He came, he saw, he burned

Sherman's march through Georgia sets the scene for E.L. Doctorow's version of the Civil War novel

There have been so many books written about the American Civil War, it seems as if every soldier should have had a chapter named after him by now.

The field is so crowded that E.L. Doctorow's new novel isn't even the first book set during the Civil War this year named "March" - that honor goes to Geraldine Brooks, who shipped the father from "Little Women" off to join the Union Army in early spring.

But, perhaps in a desire to avoid comparisons with a certain phone-book-sized classic, not many novelists have tackled General William Tecumseh Sherman's rampage through Georgia and the Carolinas head on.

Historians are another matter - and no wonder.
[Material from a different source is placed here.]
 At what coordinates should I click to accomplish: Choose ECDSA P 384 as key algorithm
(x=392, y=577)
It's compelling, if brutal, stuff.

Sherman (or Uncle Billy, as he was known to the troops) unleashed more than 60,000 soldiers on the South's civilians, burning, looting, raping, and leaving a scar 300 miles long and 60 miles wide from Atlanta to Savannah.
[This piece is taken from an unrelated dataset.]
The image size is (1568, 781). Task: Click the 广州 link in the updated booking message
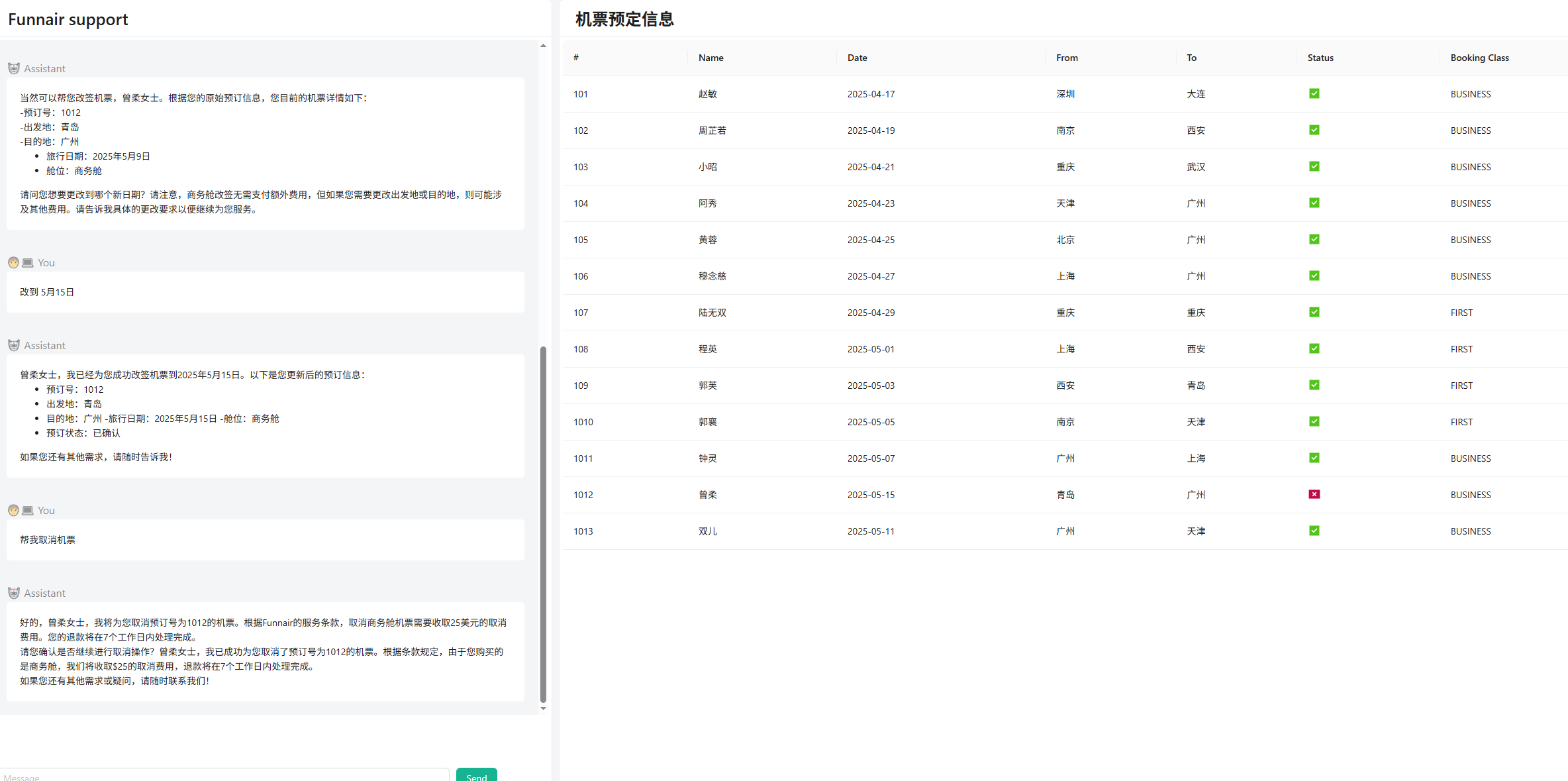[x=93, y=419]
Doctorow ("City of God," "Billy Bathgate") has proven incredibly adept at recreating history, and the National Book Award winner is certainly not one to flee, even before the green-eyed monster of Southern literature.
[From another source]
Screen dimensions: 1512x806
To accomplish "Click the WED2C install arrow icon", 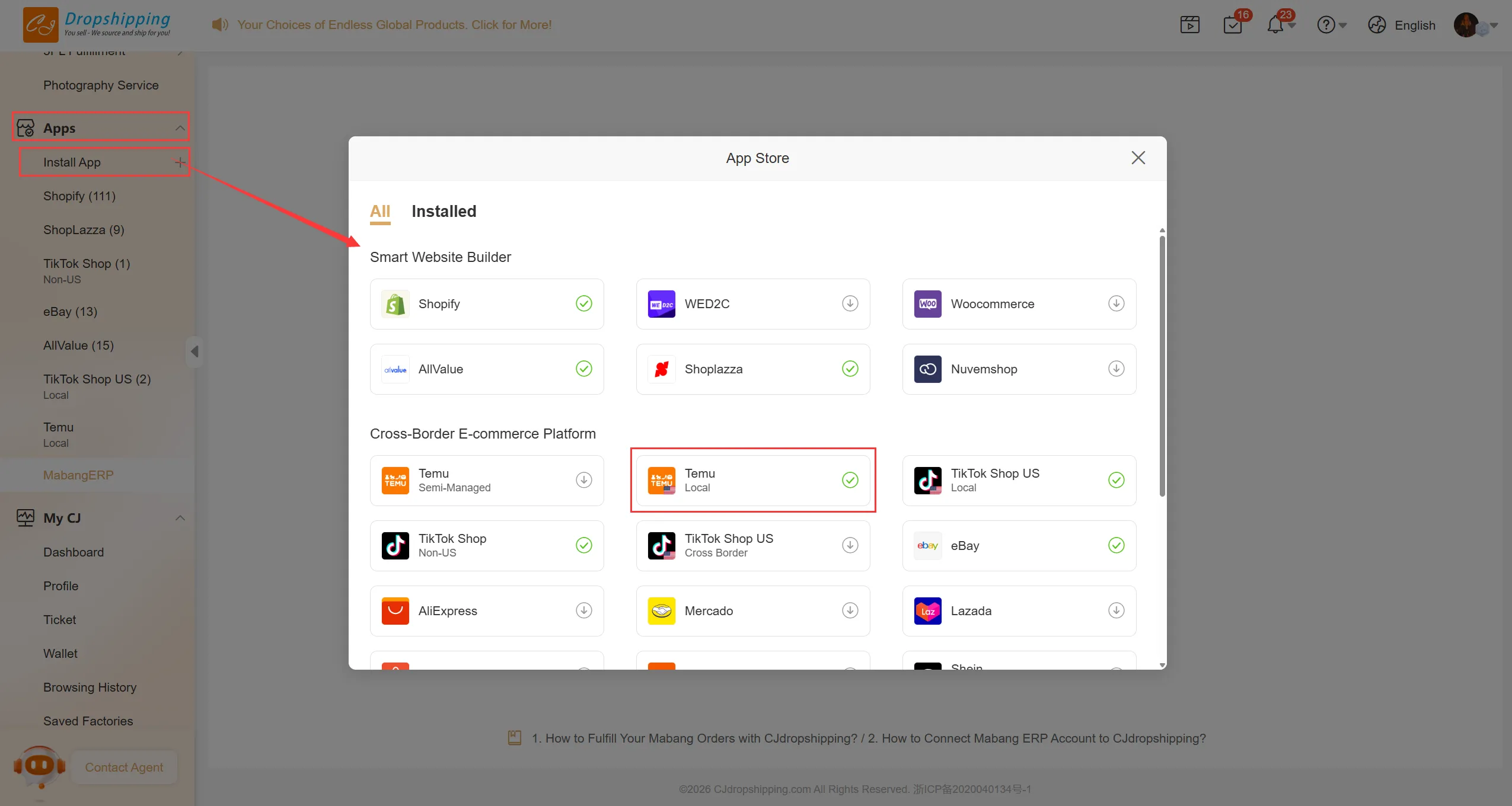I will point(850,303).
And while none of his characters is as indelible as Scarlett O'Hara, it is a testament to the strength of his writing that Tara never casts its shadow over The March.

As with "Ragtime," Doctorow uses the lives of 20-odd individuals to weave together a picture of history.

(Fans of that book will take notice when a freed slave named Coalhouse Walker shows up and acquits himself admirably.)

Characters range from General Sherman and President Lincoln to a London Times correspondent who shows up just long enough to inadvertently free a slave child from a plantation.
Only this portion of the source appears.